The key is that customers have zero incentive to change how they buy based on how you like to sell. Whoever is first to adapt to the customer’s preference will win—and someone will adapt. I want that someone to be you.
Here are three quick ways to adapt so you keep your current customers and steal others from your competitors:
1. Create three pie charts visually showing your customer base. One chart shows your customers by generation, one shows the ethnic diversity of your customers, and the last shows the percentages of males and females. Visually seeing these differences almost always shocks a sales team and creates a great foundation for discussions on how you can adapt to be more effective.
2. Put yourself in your customers’ flip-flops, literally. Secret-shop your business by phone, email and as a walk-in customer—you would not believe how many things you’ll uncover when you go through the front door dressed as someone else. Even better, ask five friends to shop your salespeople and ask questions. The key is to have some of your friends ask smart questions and others ask naïve questions. How your salespeople respond reveals a lot about the customer experience and what you can do right away to improve it.
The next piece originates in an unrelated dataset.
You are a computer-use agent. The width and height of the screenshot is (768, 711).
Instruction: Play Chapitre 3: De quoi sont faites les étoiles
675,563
3. Create clear expectations with customers upfront. We found the best way to get people of every generation, background and aspiration on the same page is to literally show them what to expect in advance. You can do this with a short video on your website, in-store signage, or, if possible, by sending an email or text with what customers should expect when they walk through your doors. When you deliver on that upfront promise, your customers’ confidence in you goes up, their satisfaction increases, and they are primed to buy—and be glad they did (picture a thank-you post featuring your business that goes out to their entire network).
Adapting doesn’t have to be hard or expensive. Sometimes it’s literally as easy as sending a text message. That’s exactly how I bought my last car. The salesperson who adapted to my buying preferences received a quick one-word reply: “Sold!”